Devant lui des couples jeunes passaient et repassaient. Il y avait aussi des jeunes filles jolies, et des jeunes filles laides, des hommes jeunes et des hommes vieux, des touristes qui flânaient… Il les voyait mais il ne les distinguait pas… Son regard errait à l’infini, dans cet infini sans nom ou la figure douce de Germaine apparaissait dans l’auréole de sa chevelure et lui souriait…

La musique chantait à son oreille une langue nouvelle et qu’il comprenait, et qui le faisait frissonner quand les cuivres s’emportaient dans les crescendos.

Il écouta quelques morceaux, ainsi perdu dans son extase subtile.

Comme il voulait reprendre le train pour Valclair le soir même, il s’arracha à l’enchantement.

…En face du Palais de Justice, un charretier l’aborda. En homme du métier, il avait flairé l’étranger.

— Calèche.

Victor Duval consentit à la dépense des quelques dollars que l’homme lui demanda, et du haut de son observatoire mobile, il visita les principaux endroits de la vieille capitale.

Sur la Grande Allée, il demanda ce qu’était la bâtisse immense en quadrilatère, qui domine le paysage.

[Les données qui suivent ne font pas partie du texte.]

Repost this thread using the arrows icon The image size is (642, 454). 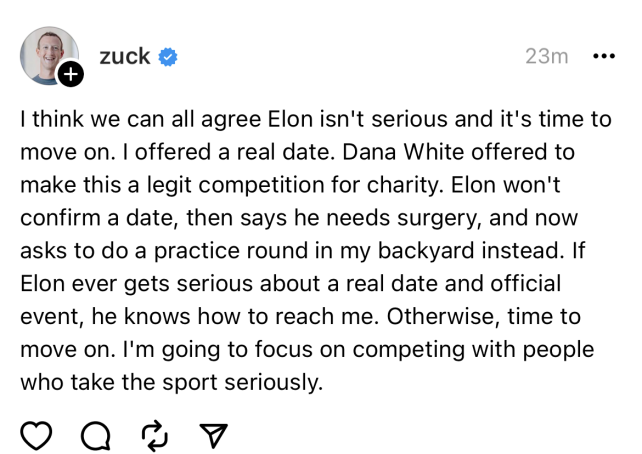(x=154, y=434)
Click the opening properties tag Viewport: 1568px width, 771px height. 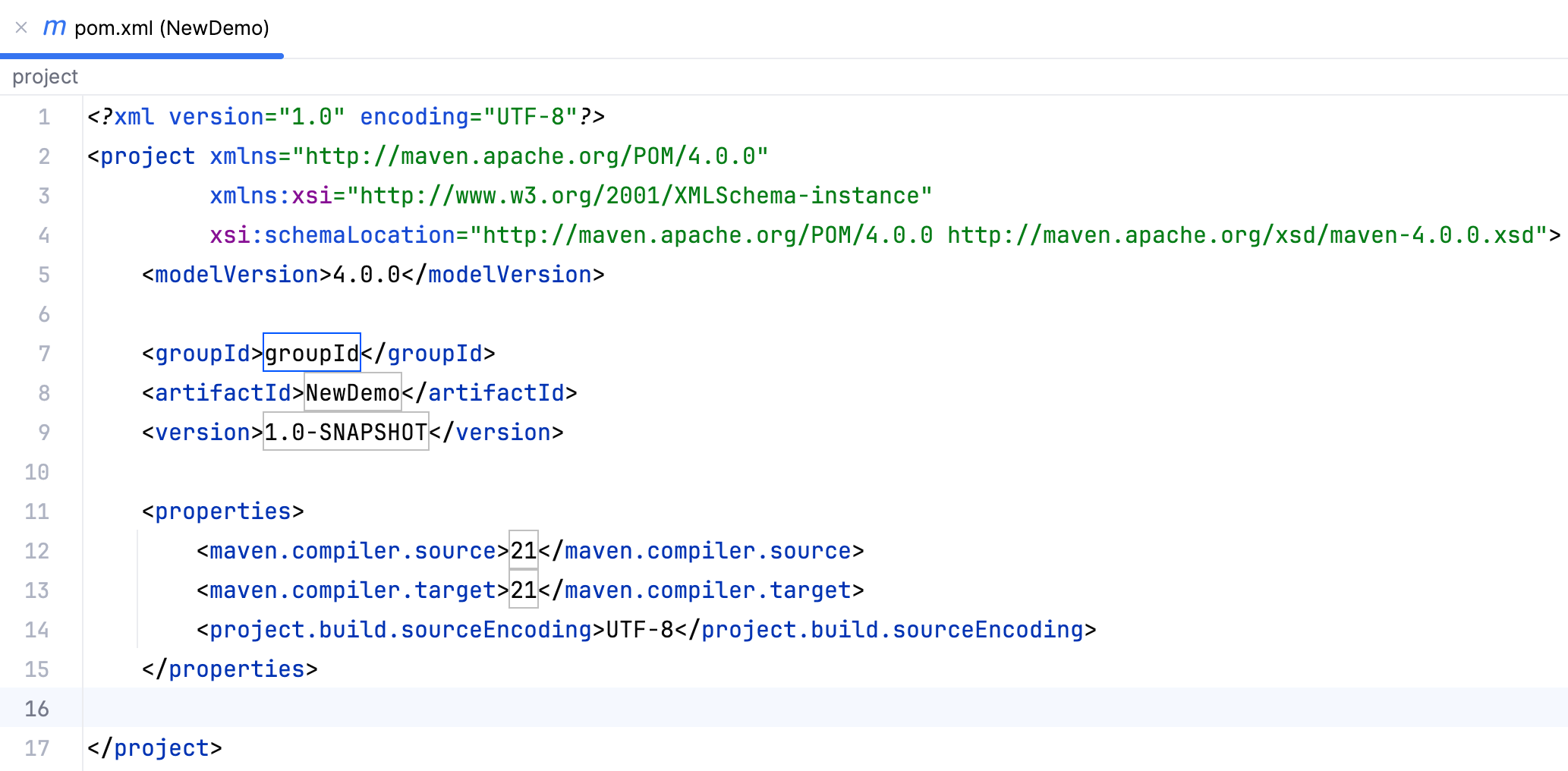pyautogui.click(x=222, y=511)
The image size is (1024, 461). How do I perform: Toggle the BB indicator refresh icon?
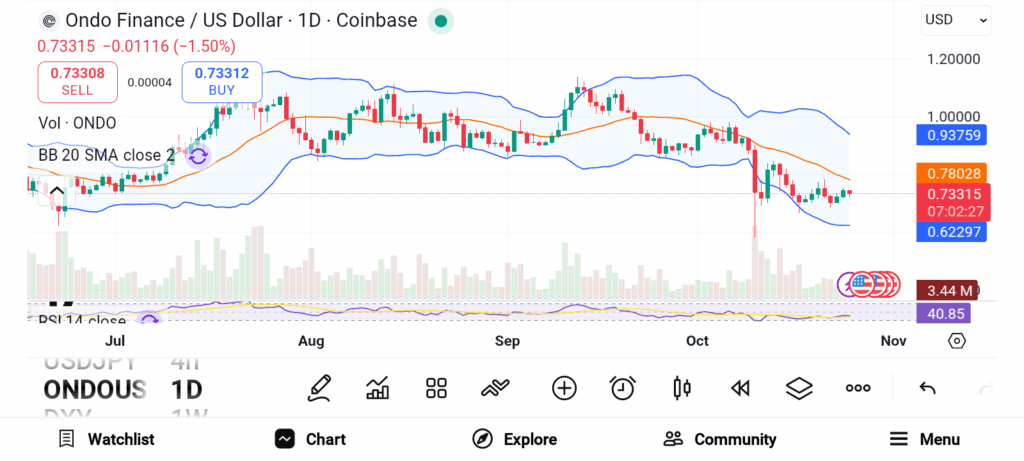point(198,155)
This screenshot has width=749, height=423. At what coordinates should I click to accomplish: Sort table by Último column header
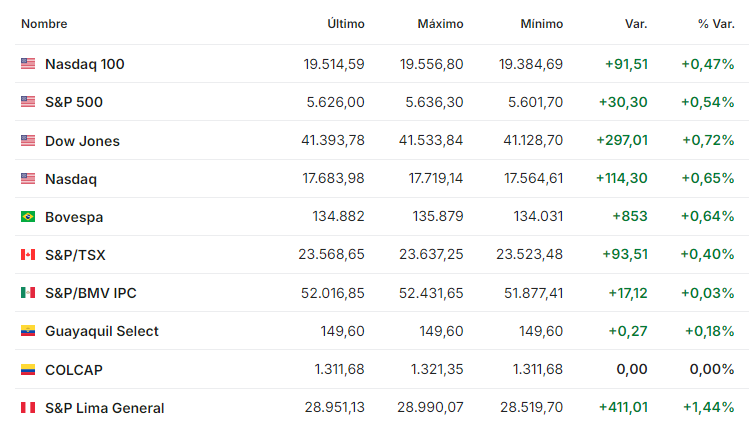(346, 24)
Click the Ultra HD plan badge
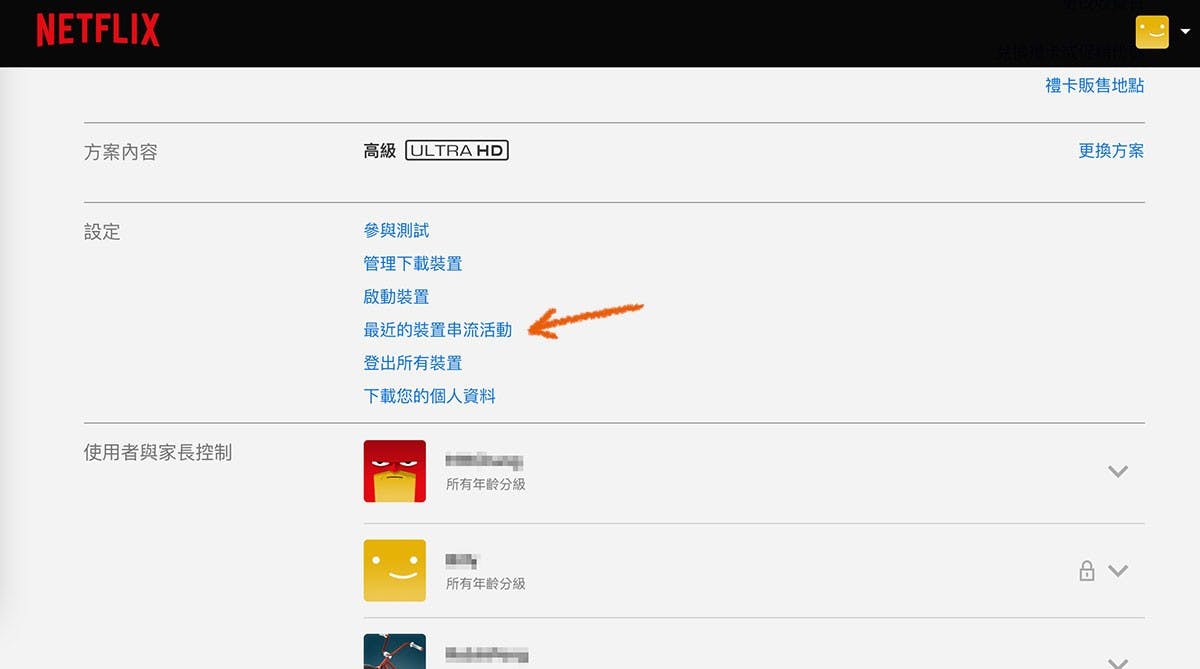Screen dimensions: 1200x669 (x=457, y=151)
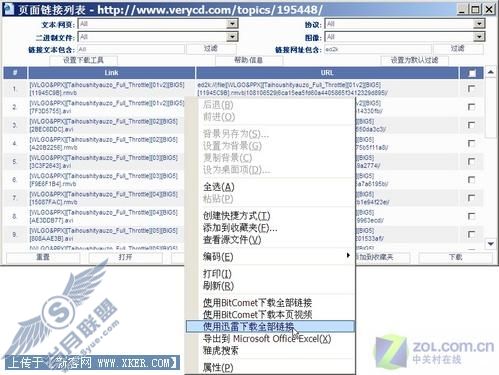
Task: Tick the checkbox for row 1
Action: click(x=471, y=89)
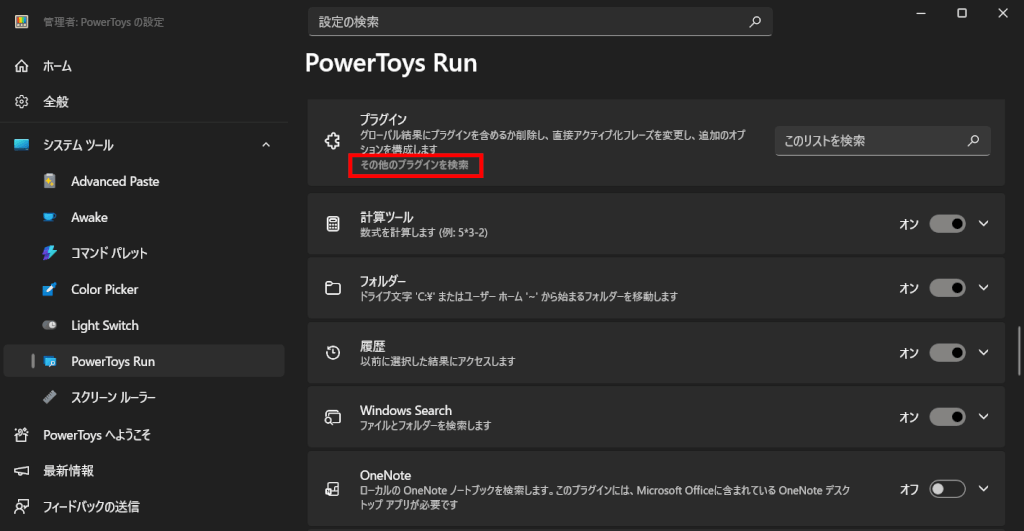Click the search magnifier in 設定の検索 box
Screen dimensions: 1024x531
(x=755, y=21)
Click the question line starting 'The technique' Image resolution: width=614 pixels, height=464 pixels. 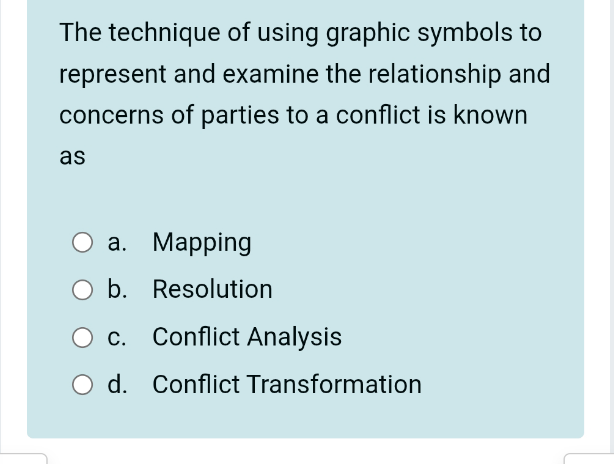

— Ça ? C’est le Parlement.

— C’est là que se tiennent les députés ?

— Oui.

— C’est grand…

…Et il fut flatté de ce que la fille d’un député s’intéressait à lui.

Il ne lui restait que trois quarts d’heure avant le départ du train quand il termina sa promenade, juste le temps d’entrer chez les marchands faire ses emplettes.

Durant ces huit mois passés à peiner il avait économisé quelques centaines de dollars ce qui, à l’époque, constituait un magot respectable.

Le lendemain, sa première visite fut pour le vicaire, son ami, à qui il raconta ses diverses impressions de voyage. Il était vêtu de neuf, fier d’étrenner ses habits de citadin.

Dans l’après-midi, il se dirigea vers le Plateau.

Il trouva Germaine dans le jardin. Ce n’était plus la petite fille qu’il avait quittée l’automne d’avant… Elle était maintenant la jeune fille accomplie, dans toute sa féminité… Sa taille s’était formée, et ses traits avait plus de gravité… Elle avait des joues roses et rondes et l’ovale de sa figure était parfait… Ses longs cheveux étaient relevés en torsade au dessus de la nuque.

Il s’arrêta net en la voyant, les yeux agrandis d’admiration. Naïvement, il lui cria et ce fut son premier bonjour.

— Comme vous êtes devenue belle, Mademoiselle Germaine…

Retrouvant son espièglerie d’enfant, elle lui répondit…

— Je ne l’étais donc pas…

— Vous étiez bien jolie, mais vous avez encore embelli…

— Vous aussi, vous avez changé.

— J’ai vieilli ?

— Un peu. Vous avez l’air plus sérieux… Ça vous va bien… Il y a longtemps que nous nous sommes vus…

— En effet, bien longtemps. Presqu’une année… Vous êtes-vous ennuyée de moi ?

— Vous êtes bien curieux. Vous ?

— Moi, j’ai pensé à vous, tout le temps.

…Et ils continuèrent à se dire un lot de banalités…

Dans leurs bouches jeunes elles prenaient un sens et ils les trouvaient charmantes.